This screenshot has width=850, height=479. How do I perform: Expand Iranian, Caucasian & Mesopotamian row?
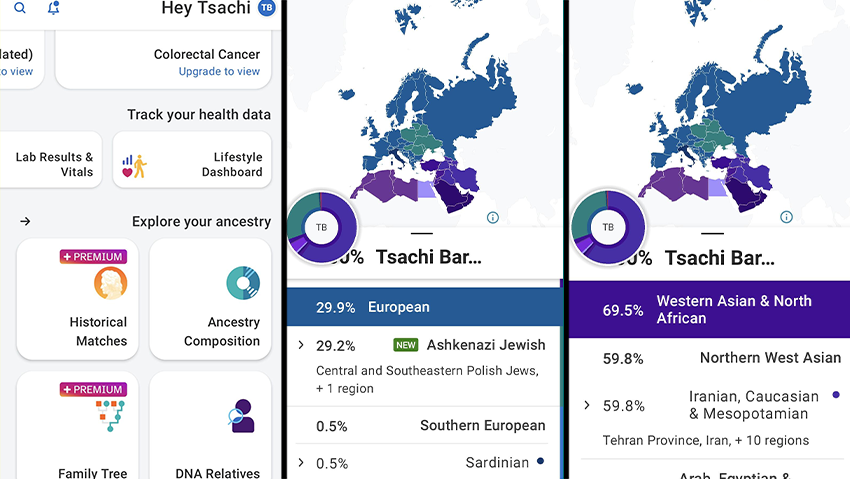coord(587,405)
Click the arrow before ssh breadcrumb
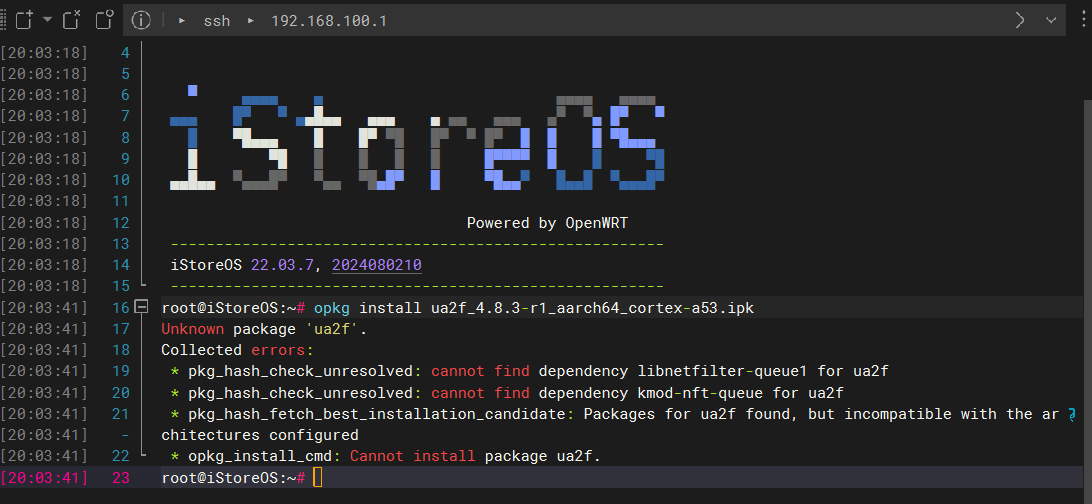Screen dimensions: 1092x504 [x=181, y=20]
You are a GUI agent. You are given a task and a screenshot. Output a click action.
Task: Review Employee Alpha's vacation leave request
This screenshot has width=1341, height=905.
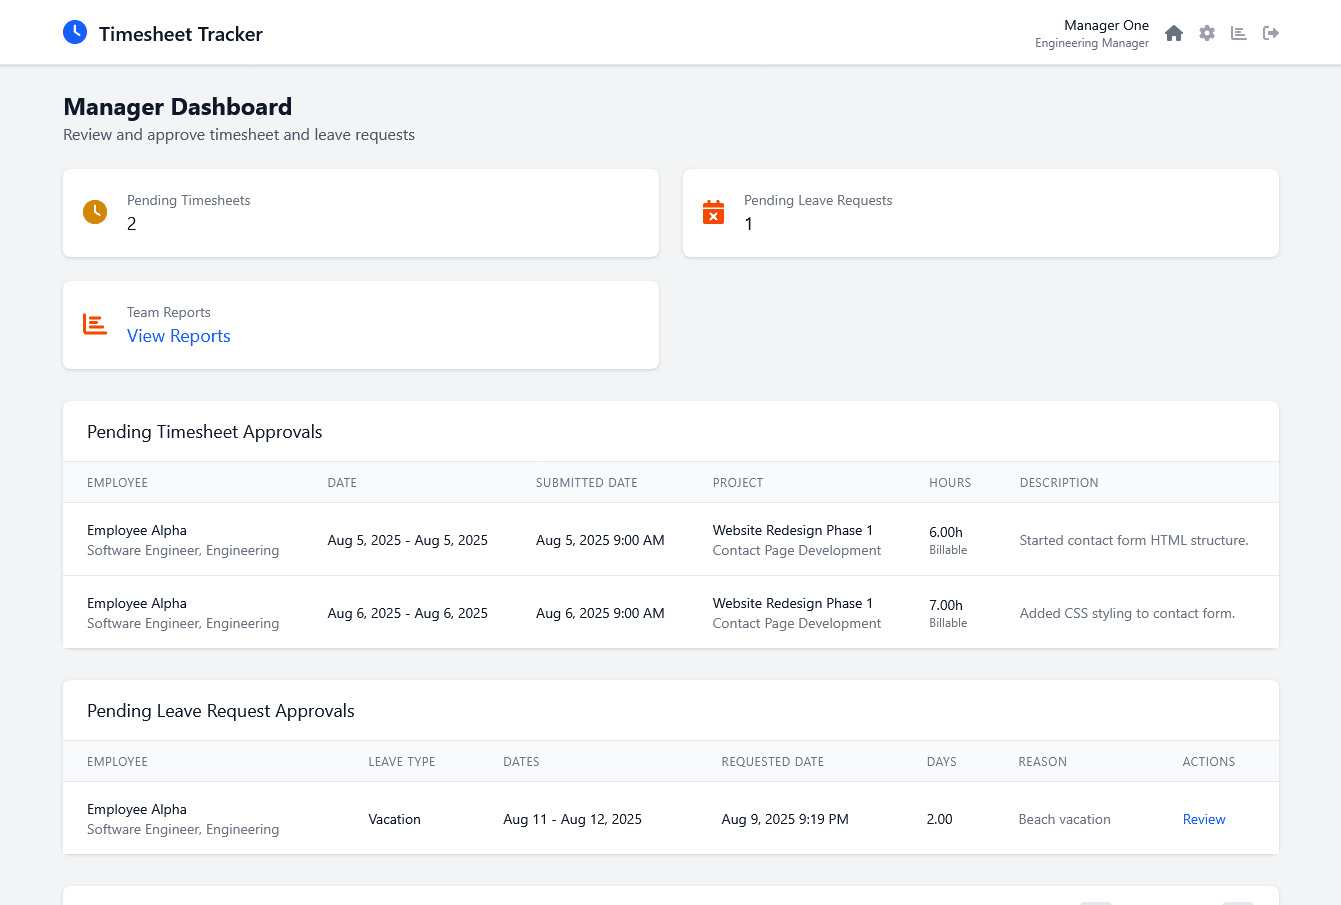coord(1203,819)
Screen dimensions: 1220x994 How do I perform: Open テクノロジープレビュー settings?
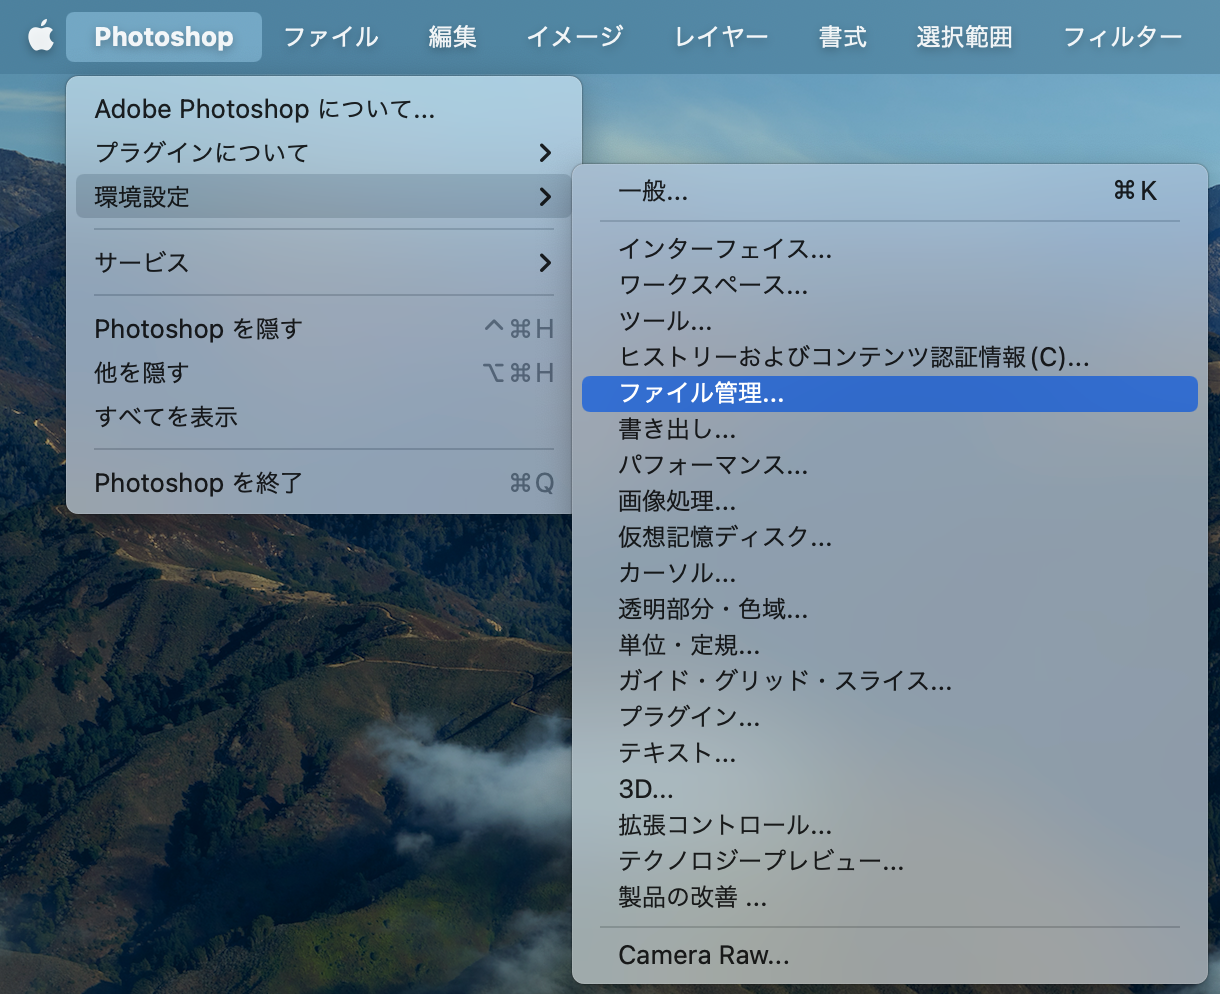760,861

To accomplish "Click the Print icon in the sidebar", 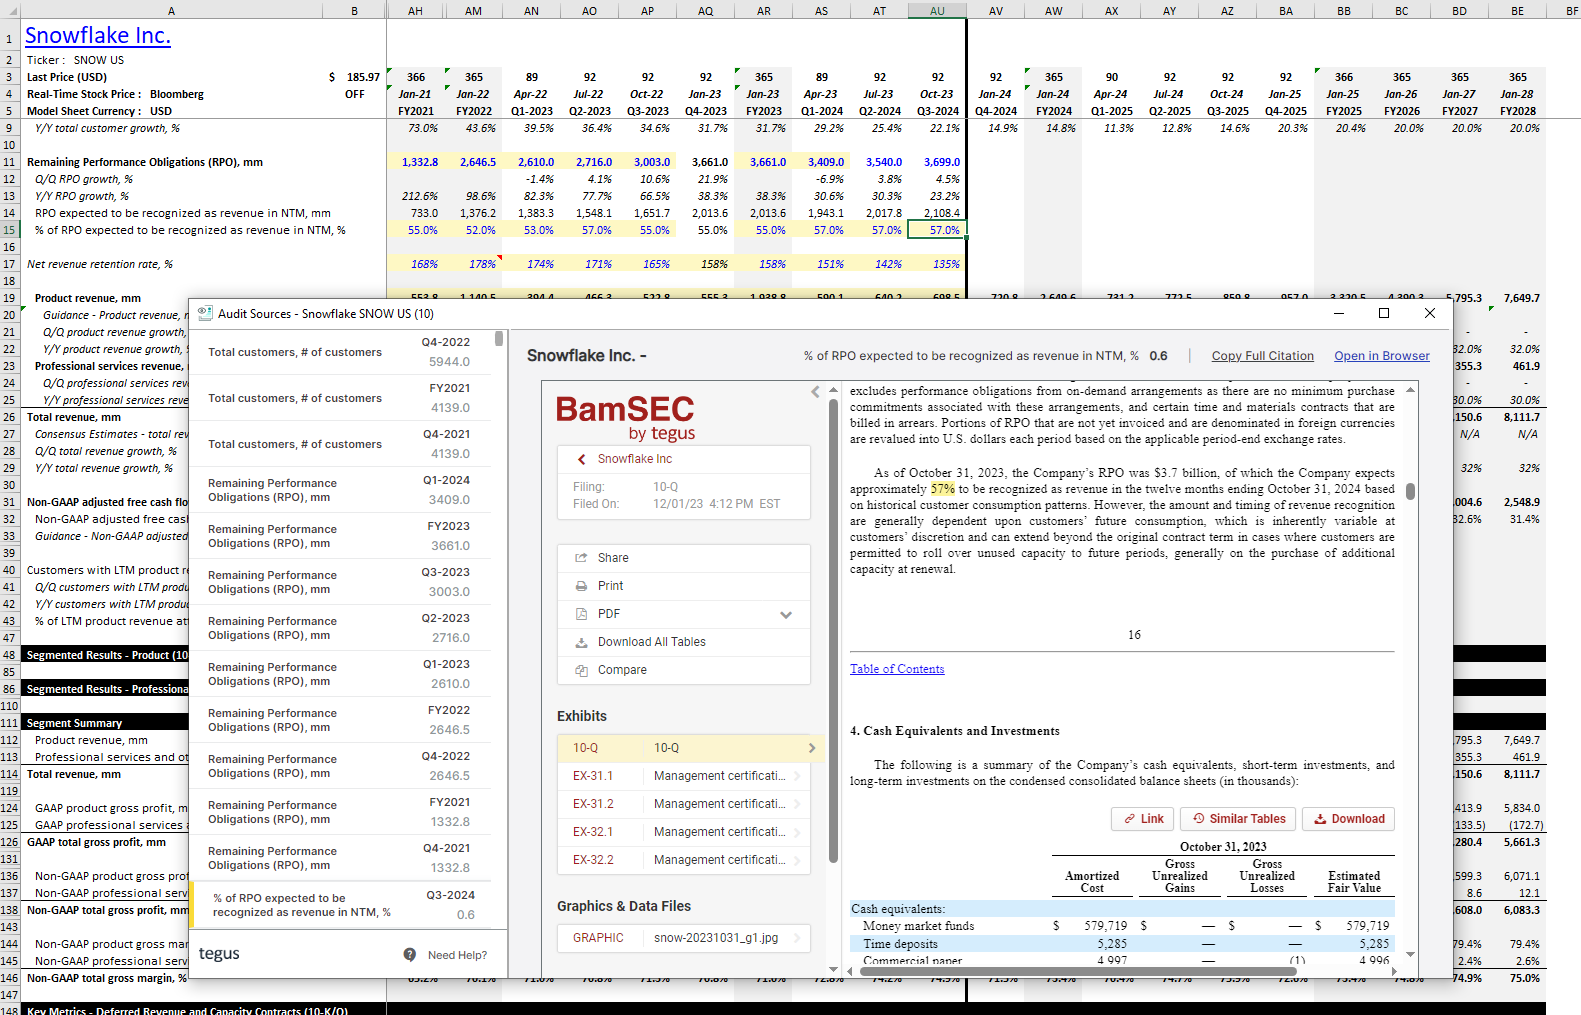I will [581, 586].
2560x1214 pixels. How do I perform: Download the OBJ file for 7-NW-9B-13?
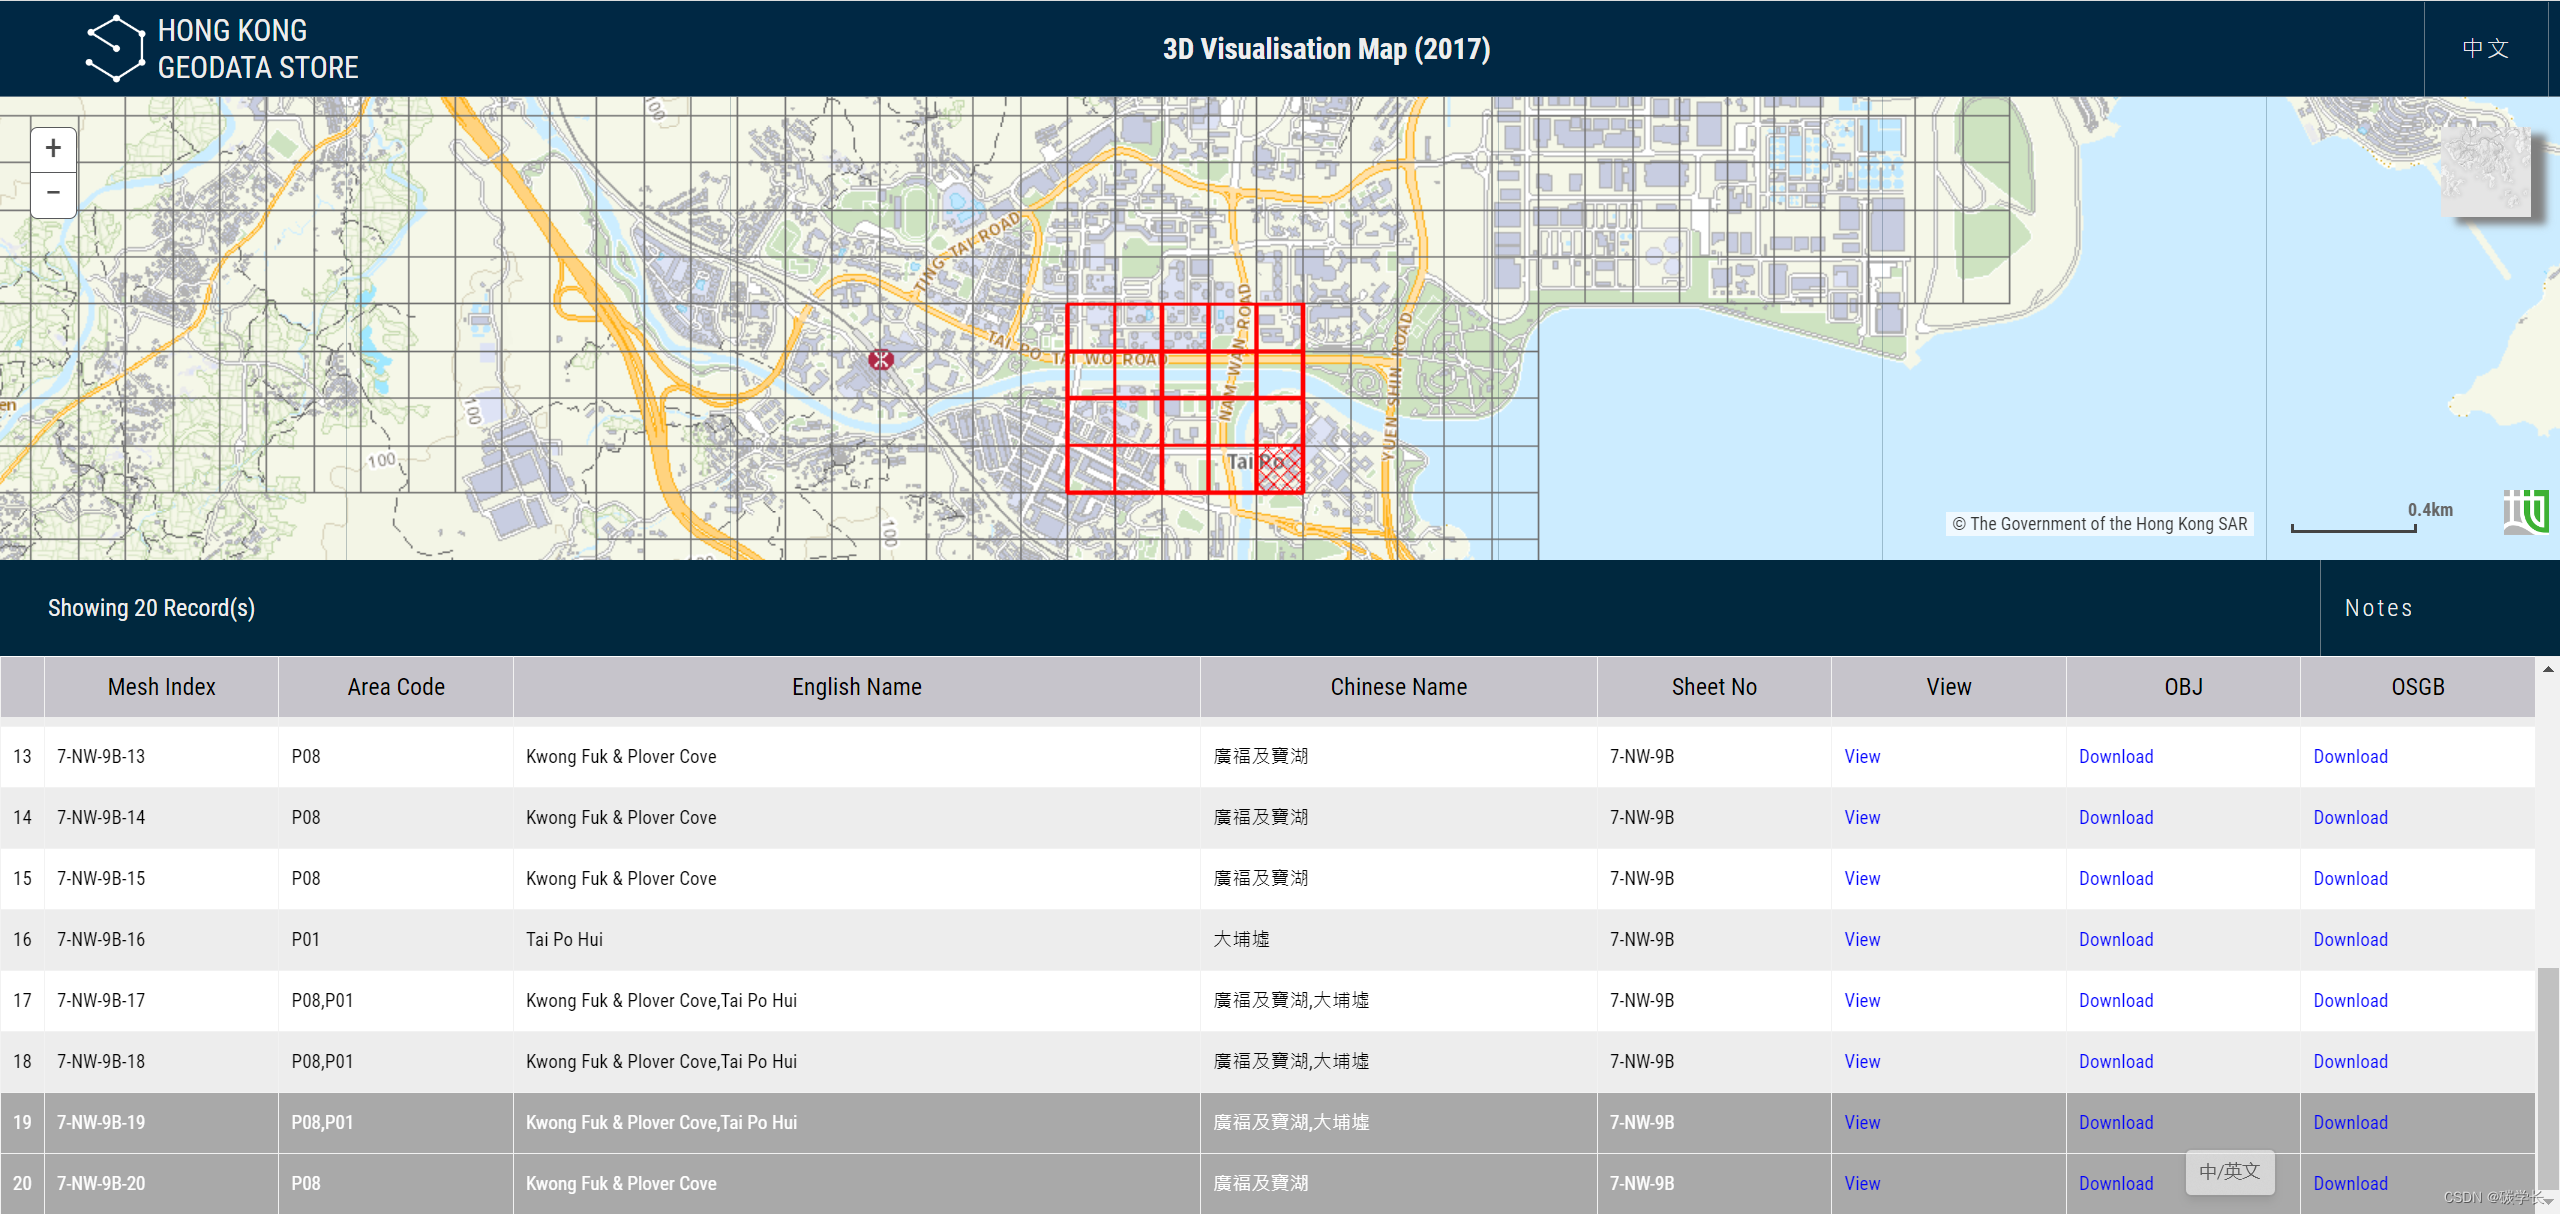[x=2115, y=756]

· · · · · · ·

## What you need to do
How many lines in the entries above contain the string "screenshot", with case counting? Reply with the number only.

## Output
3